Dokumentabschnitt:
----------
Durch diese Sachverhaltsbehandlung ist zugleich ein Verstoß gegen das Willkürverbot gegeben. Es ist kein sachlicher Gesichtspunkt ersichtlich, warum sich das Landgericht selbst im Verfahren zur Anhörungsrüge der zahlreich zu ähnlichen Haftbedingungen existierenden Rechtsprechung, die der Beschwerdeführer vorgetragen hatte, offenbar verschlossen hat.

  1. Der Beschwerdeführer im Verfahren 1 BvR 149/16 ist in seinem Anspruch auf Rechtsschutzgleichheit verletzt.
  2. Die Gewährleistung der Rechtsschutzgleichheit gebietet eine weitgehende Angleichung der Situation von Bemittelten und Unbemittelten bei der Verwirklichung des Rechtsschutzes. Zwar ist es verfassungsrechtlich unbedenklich, die Gewährung von Prozesskostenhilfe davon abhängig zu machen, dass die beabsichtigte Rechtsverfolgung oder Rechtsverteidigung hinreichende Aussicht auf Erfolg hat und nicht mutwillig erscheint. Die Prüfung der Erfolgsaussichten soll jedoch nicht dazu dienen, die Rechtsverfolgung oder Rechtsverteidigung selbst in das summarische Verfahren der Prozesskostenhilfe zu verlagern und dieses an die Stelle des Hauptsacheverfahrens treten zu lassen.
  3. Gemessen an diesen Grundsätzen halten die Prozesskostenhilfe versagenden Beschlüsse des Landgerichts und Oberlandesgerichts einer verfassungsrechtlichen Überprüfung nicht stand. Indem die Fachgerichte der beabsichtigten Amtshaftungsklage ungeachtet von ungeklärten Rechtsfragen die Erfolgsaussichten von vornherein abgesprochen und Prozesskostenhilfe verweigert haben, haben sie den Anspruch des Beschwerdeführers auf Rechtsschutzgleichheit verletzt. Die Erfolgsaussichten einer Amtshaftungsklage wegen menschenunwürdiger Haftunterbringung können nicht im Rahmen eines Prozesskostenhilfeverfahrens unter Verweis auf § 839 Abs. 3 BGB verneint werden, soweit die Unterbringung in einem Haftraum, für den ein Verlegungsantrag hätte gestellt werden können, ungeklärte Fragen im Hinblick auf die Menschenwürdegarantie aufwirft. Ob ein täglich 23-stündiger Einschluss in einen Einzelhaftraum mit einer Größe von knapp 7,8 m² mit der Menschenwürdegarantie vereinbar ist, ist gesetzlich nicht eindeutig geregelt und in der Rechtsprechung bislang nicht geklärt. Diese für die Beurteilung des Begehrens des Beschwerdeführers maßgebliche Rechtsfrage durfte nicht in das Prozesskostenhilfeverfahren vorverlagert werden, sondern bedarf einer Entscheidung in einem Hauptsacheverfahren, die es dem Beschwerdeführer auch ermöglicht, sie gegebenenfalls einer höchstrichterlichen Klärung zuzuführen.
----------
Aufgabenziel:
Beantworte anhand des Dokumentabschnitts oben diese Fragen:
1. Gegen welches Verbot liegt laut dem ersten Satz zugleich ein Verstoß vor?
2. In welchem Verfahren ist der Beschwerdeführer in seinem Anspruch auf Rechtsschutzgleichheit verletzt?
3. Wie groß ist der Einzelhaftraum, in den er täglich 23 Stunden eingeschlossen ist?
----------
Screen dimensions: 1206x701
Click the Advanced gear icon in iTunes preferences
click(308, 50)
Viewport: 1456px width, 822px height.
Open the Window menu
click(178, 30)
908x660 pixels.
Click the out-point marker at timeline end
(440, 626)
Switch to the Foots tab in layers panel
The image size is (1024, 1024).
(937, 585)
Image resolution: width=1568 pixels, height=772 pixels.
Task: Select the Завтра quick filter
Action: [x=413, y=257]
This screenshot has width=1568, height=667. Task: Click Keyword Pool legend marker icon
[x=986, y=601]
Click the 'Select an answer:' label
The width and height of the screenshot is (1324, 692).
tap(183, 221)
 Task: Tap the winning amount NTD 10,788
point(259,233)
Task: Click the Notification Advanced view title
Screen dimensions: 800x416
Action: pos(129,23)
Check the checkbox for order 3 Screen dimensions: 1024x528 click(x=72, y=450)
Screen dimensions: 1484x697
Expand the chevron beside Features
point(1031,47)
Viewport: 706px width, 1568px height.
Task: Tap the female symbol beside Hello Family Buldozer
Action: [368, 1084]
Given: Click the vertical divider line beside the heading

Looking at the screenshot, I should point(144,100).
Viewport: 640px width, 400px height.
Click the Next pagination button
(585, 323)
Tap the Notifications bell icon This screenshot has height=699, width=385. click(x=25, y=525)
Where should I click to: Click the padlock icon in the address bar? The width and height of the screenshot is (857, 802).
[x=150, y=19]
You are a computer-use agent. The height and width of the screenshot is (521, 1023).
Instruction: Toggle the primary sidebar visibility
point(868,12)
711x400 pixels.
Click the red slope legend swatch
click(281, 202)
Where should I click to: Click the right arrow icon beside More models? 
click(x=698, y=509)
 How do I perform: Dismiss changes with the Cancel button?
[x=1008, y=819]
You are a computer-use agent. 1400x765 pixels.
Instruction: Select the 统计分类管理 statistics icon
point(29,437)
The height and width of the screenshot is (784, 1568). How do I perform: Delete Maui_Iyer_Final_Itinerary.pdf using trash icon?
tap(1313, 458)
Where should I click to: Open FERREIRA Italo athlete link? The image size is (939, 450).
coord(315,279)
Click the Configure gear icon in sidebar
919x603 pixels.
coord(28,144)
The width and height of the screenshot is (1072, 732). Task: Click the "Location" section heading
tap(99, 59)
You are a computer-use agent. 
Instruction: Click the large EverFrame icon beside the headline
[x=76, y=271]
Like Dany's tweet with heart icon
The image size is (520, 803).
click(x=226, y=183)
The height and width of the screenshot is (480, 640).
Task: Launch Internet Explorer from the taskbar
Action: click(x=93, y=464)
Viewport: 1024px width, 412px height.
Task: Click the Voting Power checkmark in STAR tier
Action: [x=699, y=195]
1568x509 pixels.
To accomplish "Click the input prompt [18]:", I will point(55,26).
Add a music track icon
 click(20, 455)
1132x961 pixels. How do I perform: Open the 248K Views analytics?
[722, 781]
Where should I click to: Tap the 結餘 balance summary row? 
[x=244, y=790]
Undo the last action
----------
Erwartete Antwort:
1. Gegen das Willkürverbot.
2. Im Verfahren 1 BvR 149/16.
3. Knapp 7,8 m².